• _DIRECTIONS_
In the rows below, could you change "label" to "tag", beginning at the line that has "Click the kitchen stove burners" and stopping after the last row, and give those rows again with everything else unchanged?

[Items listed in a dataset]
● ● ● ● ●

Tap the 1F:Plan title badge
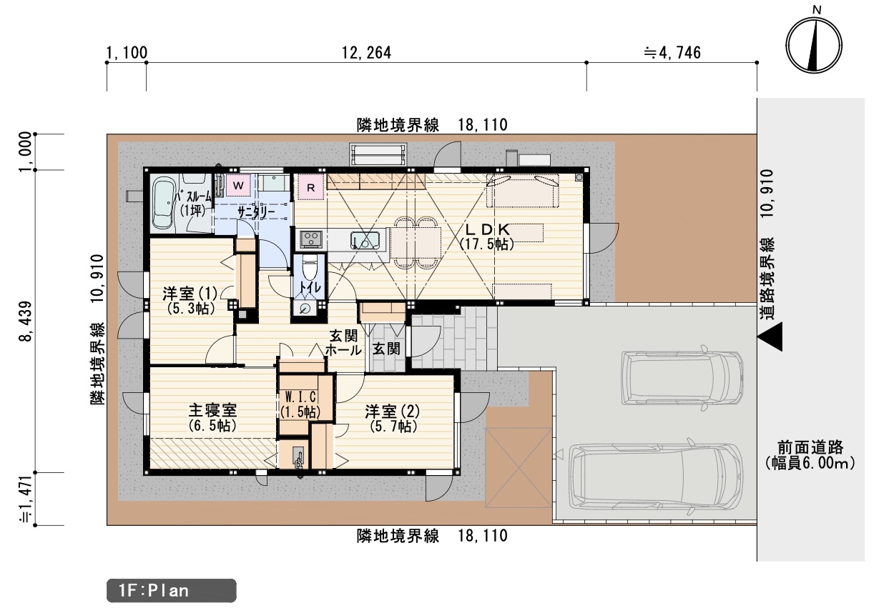pos(171,591)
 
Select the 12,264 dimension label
pos(366,53)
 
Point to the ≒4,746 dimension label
pos(672,53)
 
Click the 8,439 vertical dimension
pos(26,322)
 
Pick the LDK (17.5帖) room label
pos(487,236)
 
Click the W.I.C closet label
pos(300,396)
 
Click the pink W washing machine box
pos(238,185)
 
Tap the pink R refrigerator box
pos(310,187)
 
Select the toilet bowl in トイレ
pos(310,268)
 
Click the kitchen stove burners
pos(311,239)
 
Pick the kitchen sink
pos(365,239)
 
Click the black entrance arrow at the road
pos(770,337)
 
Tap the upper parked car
pos(682,379)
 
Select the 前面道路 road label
pos(810,448)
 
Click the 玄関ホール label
pos(343,343)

● ● ● ● ●

• _WRITTEN SOLUTION_
Click the kitchen stove burners
pos(311,239)
 
Pick the kitchen sink
pos(365,239)
 
Click the black entrance arrow at the road
pos(770,337)
 
Tap the upper parked car
pos(682,379)
 
Select the 前面道路 road tag
pos(810,448)
 
Click the 玄関ホール tag
pos(343,343)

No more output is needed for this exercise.